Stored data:
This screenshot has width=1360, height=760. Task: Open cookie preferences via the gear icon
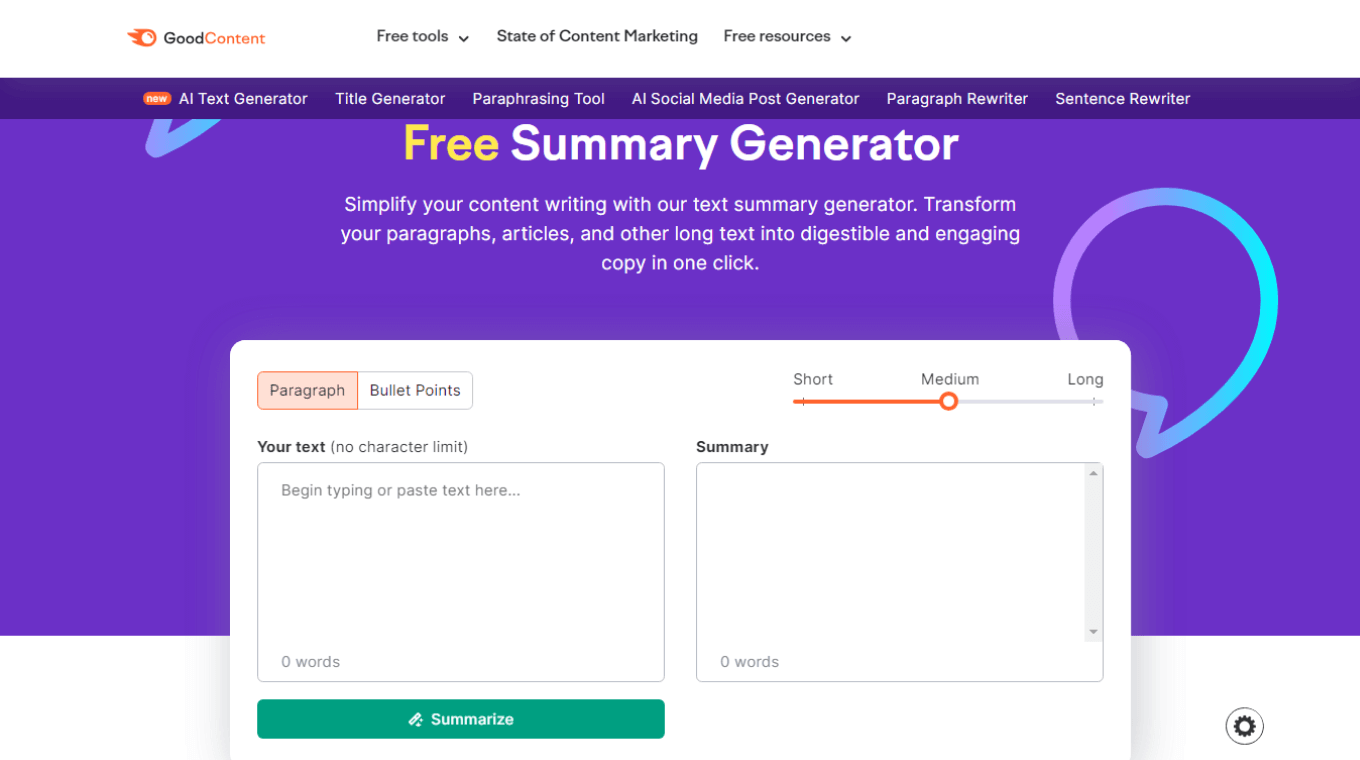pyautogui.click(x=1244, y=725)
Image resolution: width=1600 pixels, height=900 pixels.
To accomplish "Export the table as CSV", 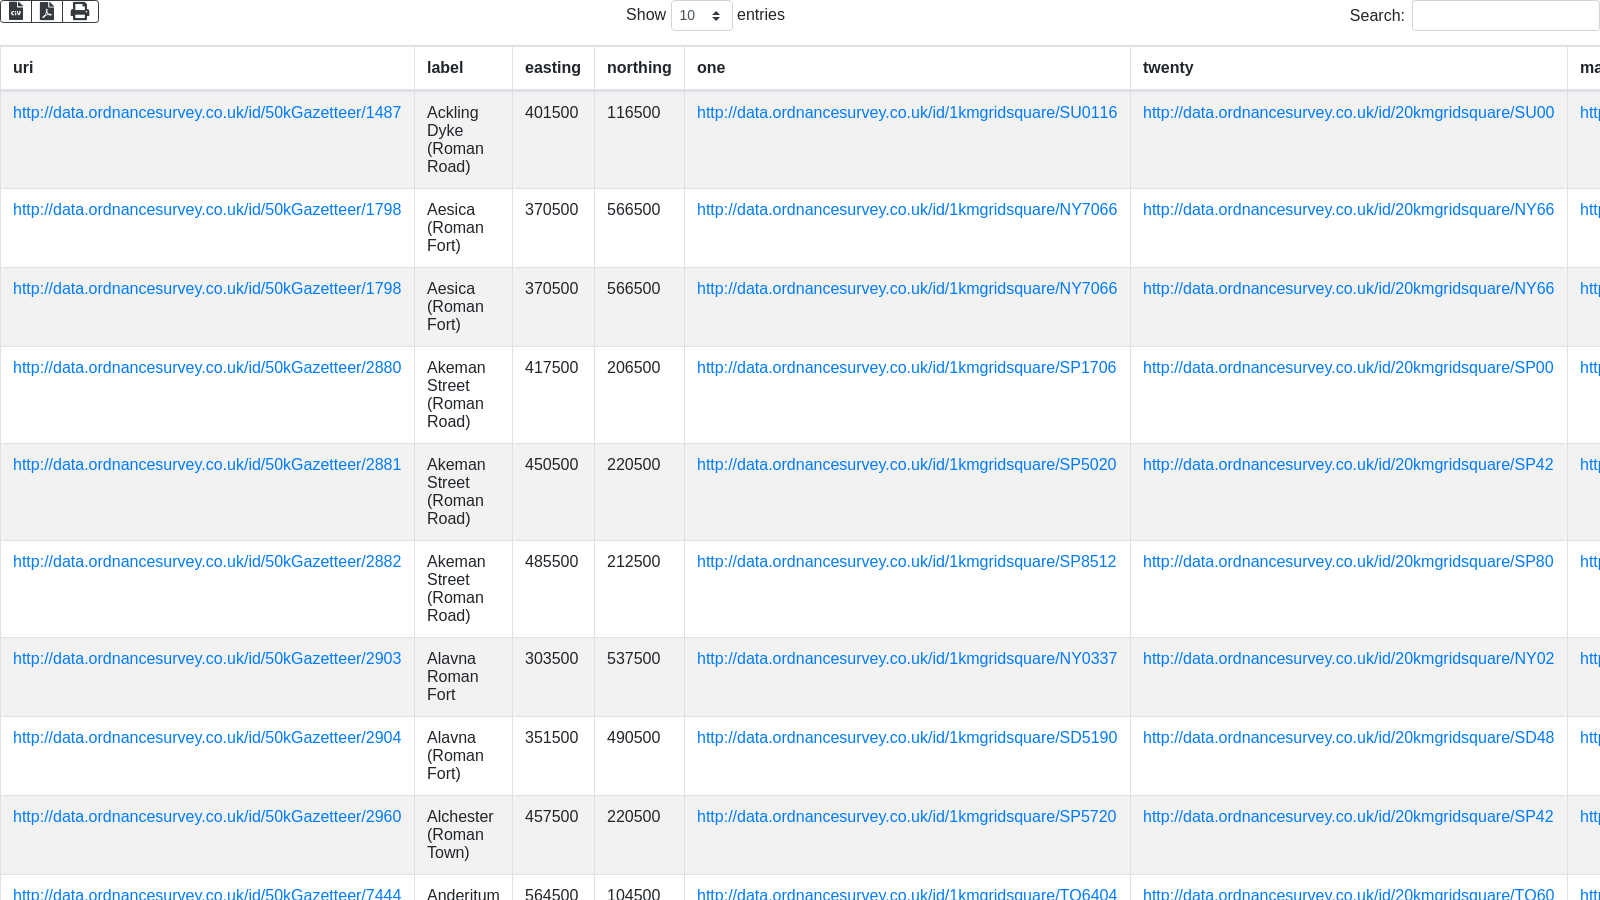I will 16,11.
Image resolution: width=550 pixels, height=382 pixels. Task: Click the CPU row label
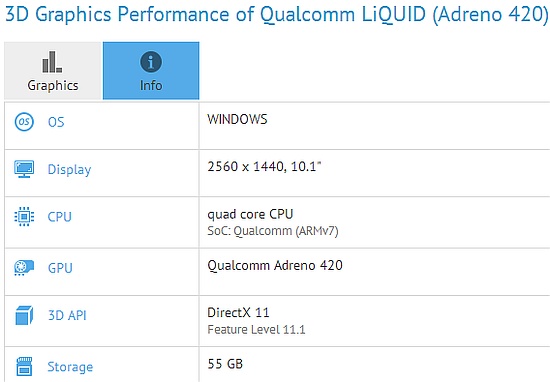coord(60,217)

• BRIEF:
Go to the line that contains "Image resolution: width=550" and copy it and every line after it through the end of the entries, exactly, without the pictures.

• RESULT:
Image resolution: width=550 pixels, height=382 pixels. Task: Click the CPU row label
coord(60,217)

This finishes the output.